» What the exercise asks
What lines in the data hold the string "will"? Show them.

----- Provided entries -----

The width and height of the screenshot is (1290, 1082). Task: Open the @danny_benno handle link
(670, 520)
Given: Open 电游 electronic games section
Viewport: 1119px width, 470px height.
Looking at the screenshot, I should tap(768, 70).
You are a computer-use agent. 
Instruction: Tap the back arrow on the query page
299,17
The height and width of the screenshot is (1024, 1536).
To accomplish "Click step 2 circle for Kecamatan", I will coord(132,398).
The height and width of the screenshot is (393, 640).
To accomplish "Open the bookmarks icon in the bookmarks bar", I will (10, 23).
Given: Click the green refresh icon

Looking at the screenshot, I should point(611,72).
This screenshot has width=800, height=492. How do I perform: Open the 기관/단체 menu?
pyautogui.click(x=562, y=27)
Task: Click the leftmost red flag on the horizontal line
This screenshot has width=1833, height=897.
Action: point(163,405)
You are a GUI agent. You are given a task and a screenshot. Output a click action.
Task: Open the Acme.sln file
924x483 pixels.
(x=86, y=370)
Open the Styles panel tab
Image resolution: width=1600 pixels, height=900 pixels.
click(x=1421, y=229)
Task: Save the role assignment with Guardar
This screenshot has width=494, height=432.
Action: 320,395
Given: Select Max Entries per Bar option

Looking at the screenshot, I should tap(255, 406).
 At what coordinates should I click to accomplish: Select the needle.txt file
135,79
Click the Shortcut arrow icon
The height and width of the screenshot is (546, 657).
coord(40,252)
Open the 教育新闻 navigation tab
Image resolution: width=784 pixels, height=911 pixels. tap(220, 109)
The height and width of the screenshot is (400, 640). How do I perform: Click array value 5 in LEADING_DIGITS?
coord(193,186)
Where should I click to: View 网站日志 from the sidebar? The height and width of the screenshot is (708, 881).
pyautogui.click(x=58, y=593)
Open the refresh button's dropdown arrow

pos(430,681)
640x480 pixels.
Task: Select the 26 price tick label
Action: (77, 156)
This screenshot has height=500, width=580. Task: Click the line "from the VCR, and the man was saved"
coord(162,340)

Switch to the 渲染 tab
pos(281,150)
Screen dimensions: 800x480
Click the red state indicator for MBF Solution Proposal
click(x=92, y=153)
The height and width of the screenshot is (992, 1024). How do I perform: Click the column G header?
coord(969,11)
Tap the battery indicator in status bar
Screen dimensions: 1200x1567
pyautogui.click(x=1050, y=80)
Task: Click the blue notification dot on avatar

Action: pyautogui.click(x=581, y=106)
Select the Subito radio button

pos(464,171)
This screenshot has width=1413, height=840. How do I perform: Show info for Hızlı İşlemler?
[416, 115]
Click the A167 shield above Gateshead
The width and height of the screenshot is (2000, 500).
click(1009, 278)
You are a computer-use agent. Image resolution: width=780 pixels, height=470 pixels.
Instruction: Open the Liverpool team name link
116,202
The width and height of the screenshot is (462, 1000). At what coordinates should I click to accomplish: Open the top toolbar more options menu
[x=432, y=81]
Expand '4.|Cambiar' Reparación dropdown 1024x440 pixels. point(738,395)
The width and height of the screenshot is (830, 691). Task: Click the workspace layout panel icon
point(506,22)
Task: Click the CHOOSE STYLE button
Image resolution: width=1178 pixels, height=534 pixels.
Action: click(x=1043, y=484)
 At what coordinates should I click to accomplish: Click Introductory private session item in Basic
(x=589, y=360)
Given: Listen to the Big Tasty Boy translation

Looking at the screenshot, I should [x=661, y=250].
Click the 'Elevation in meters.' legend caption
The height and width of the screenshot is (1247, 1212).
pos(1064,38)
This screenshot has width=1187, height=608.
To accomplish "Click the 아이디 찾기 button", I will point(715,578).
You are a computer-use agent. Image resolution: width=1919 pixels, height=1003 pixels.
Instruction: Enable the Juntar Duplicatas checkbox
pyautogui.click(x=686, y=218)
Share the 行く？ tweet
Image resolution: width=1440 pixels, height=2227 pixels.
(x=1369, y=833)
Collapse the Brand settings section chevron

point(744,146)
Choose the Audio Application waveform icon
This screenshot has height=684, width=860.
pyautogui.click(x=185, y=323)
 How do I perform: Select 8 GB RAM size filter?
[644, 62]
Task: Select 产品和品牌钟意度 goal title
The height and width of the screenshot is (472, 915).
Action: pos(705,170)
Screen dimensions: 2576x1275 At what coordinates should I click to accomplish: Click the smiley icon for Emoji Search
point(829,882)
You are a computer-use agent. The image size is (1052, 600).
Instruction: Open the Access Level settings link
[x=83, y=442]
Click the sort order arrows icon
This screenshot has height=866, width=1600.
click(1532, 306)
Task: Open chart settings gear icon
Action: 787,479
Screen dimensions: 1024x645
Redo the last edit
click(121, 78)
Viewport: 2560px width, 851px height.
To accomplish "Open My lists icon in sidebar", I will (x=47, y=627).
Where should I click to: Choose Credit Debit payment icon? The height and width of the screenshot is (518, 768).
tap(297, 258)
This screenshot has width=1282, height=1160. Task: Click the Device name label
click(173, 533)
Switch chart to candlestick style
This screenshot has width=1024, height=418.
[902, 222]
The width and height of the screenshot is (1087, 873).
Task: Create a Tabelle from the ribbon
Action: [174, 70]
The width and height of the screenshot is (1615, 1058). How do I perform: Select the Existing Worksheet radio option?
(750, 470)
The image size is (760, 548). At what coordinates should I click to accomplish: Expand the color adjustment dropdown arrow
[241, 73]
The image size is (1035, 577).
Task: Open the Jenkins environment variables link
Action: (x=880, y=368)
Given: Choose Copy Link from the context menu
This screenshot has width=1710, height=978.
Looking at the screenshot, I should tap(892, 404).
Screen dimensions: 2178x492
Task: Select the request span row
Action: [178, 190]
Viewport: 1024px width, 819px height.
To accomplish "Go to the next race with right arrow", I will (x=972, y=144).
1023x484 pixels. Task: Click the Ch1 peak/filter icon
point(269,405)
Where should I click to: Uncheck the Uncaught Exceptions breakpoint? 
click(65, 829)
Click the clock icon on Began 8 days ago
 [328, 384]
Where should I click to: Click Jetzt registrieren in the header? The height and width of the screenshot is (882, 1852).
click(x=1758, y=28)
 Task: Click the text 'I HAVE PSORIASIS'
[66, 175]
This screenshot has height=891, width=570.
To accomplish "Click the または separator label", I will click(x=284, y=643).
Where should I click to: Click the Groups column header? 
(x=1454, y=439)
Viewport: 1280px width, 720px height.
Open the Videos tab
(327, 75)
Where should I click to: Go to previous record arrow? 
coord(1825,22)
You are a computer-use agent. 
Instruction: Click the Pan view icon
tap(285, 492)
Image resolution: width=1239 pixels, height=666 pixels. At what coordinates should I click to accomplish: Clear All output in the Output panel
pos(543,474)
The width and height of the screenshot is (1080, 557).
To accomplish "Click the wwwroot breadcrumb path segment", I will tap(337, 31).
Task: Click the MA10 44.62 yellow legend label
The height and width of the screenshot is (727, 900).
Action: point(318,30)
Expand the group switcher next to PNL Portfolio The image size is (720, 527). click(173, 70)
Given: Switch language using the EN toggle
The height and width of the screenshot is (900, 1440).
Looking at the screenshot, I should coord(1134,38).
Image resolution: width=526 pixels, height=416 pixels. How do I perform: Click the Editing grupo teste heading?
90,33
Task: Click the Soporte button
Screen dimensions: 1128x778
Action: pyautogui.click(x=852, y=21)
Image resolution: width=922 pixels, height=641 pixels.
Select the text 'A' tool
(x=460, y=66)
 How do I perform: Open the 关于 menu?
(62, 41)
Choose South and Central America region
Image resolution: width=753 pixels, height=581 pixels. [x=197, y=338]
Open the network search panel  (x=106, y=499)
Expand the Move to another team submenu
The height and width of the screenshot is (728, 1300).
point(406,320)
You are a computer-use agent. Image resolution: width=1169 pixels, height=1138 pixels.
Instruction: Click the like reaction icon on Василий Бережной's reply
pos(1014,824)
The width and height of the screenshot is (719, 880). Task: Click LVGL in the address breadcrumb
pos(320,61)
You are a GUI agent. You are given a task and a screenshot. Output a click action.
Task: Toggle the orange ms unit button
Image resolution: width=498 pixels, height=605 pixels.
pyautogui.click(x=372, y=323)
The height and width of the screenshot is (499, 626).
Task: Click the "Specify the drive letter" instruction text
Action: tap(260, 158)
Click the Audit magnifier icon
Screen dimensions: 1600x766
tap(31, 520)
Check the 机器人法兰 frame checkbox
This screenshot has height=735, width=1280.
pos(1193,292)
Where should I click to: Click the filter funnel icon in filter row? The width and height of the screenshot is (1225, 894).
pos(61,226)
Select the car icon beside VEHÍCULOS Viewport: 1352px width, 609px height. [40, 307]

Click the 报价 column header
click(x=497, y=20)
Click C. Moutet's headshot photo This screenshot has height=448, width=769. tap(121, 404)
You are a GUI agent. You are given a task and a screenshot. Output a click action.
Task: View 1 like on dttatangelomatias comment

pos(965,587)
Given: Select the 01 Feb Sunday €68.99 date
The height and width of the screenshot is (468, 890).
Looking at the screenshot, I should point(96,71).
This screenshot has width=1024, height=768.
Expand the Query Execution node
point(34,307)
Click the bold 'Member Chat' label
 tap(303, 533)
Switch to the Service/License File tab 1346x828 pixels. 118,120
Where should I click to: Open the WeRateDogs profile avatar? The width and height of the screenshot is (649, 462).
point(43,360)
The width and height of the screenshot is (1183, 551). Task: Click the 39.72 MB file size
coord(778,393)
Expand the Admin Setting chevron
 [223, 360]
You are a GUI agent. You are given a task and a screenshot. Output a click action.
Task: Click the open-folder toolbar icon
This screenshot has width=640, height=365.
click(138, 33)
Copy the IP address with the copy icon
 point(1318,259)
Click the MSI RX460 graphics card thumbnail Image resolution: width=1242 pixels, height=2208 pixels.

-----

» Written reply
To accomplish "Click step 2 circle for Kecamatan", I will coord(132,398).
To accomplish "Open the bookmarks icon in the bookmarks bar", I will (10, 23).
To accomplish "Click the 아이디 찾기 button", I will point(715,578).
To accomplish "Open My lists icon in sidebar", I will (x=47, y=627).
To accomplish "Go to the next race with right arrow", I will (x=972, y=144).
To accomplish "Click the または separator label", I will click(x=284, y=643).
To accomplish "Click the wwwroot breadcrumb path segment", I will tap(337, 31).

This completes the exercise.